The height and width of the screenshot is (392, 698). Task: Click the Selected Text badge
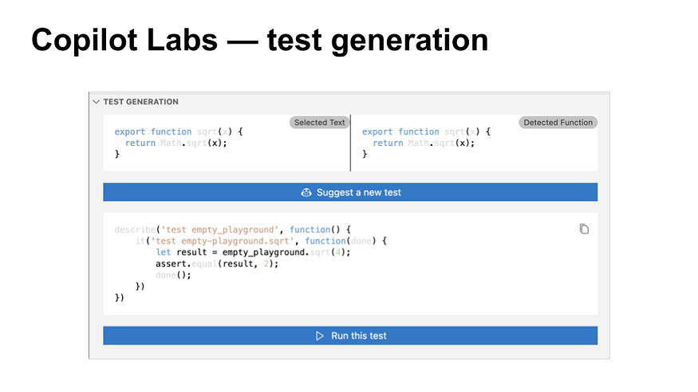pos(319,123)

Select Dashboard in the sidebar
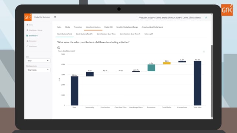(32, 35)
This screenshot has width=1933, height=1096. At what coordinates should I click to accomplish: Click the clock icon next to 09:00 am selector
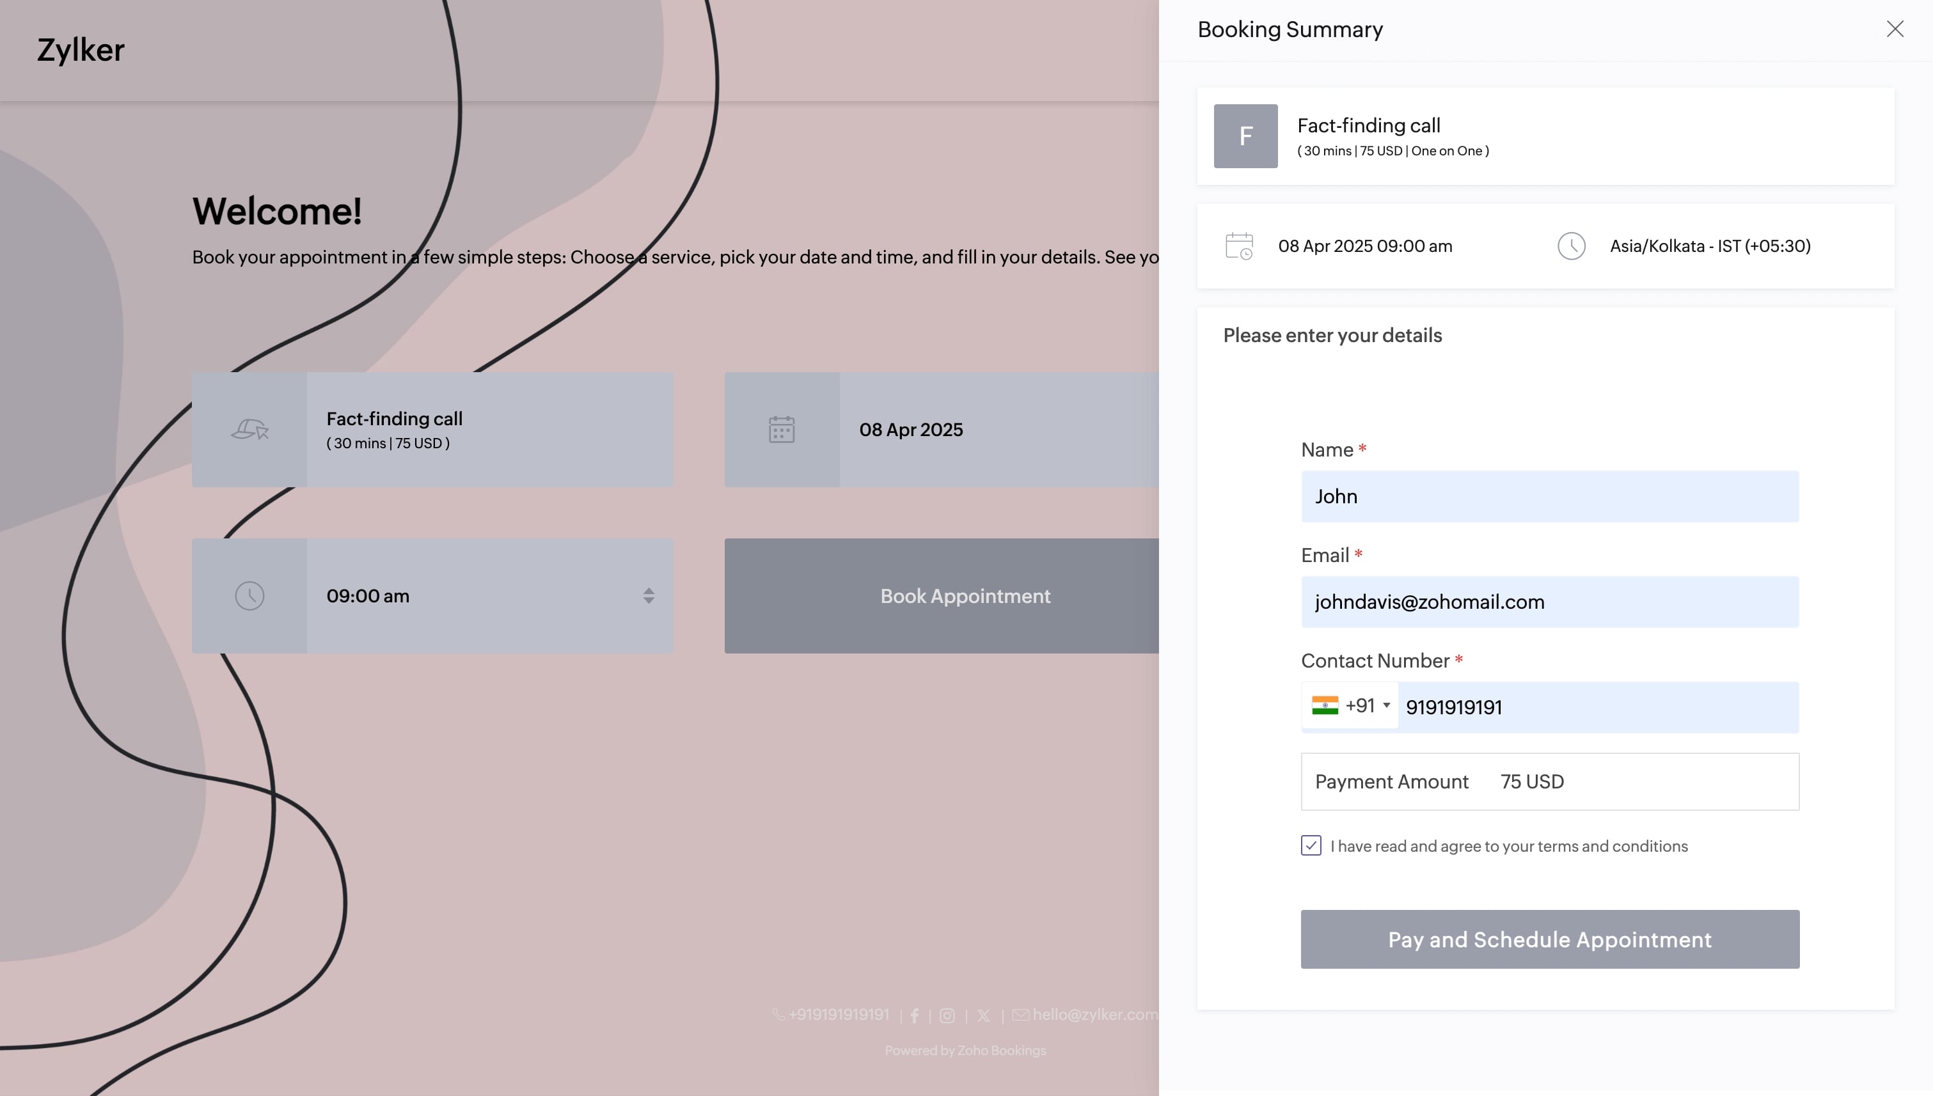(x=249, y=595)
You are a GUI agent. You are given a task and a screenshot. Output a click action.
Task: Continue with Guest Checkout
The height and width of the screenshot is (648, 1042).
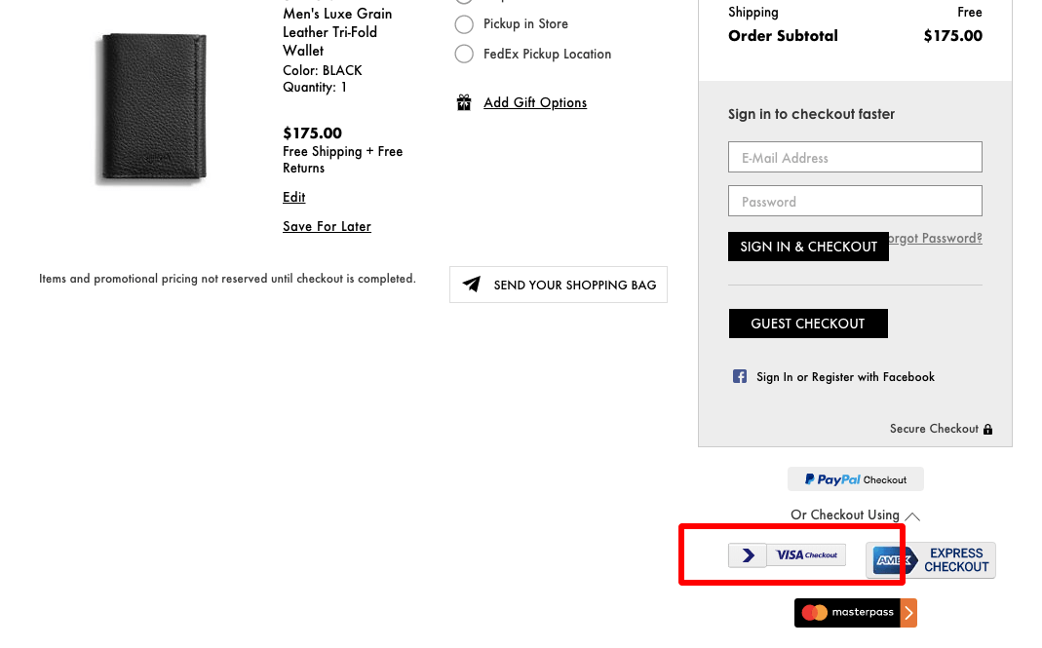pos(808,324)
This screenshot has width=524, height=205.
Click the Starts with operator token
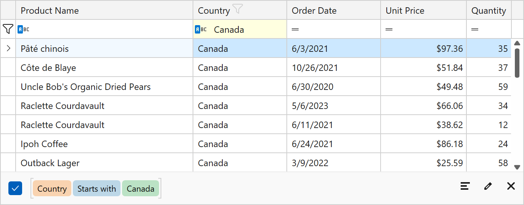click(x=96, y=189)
==============================
* Task to carry out *
Leave out the pictures, and write out exactly the lines from the one containing "This screenshot has width=524, height=205." through the last line of the listing, both included.

* Reply *
This screenshot has width=524, height=205.
Click the Starts with operator token
click(x=96, y=189)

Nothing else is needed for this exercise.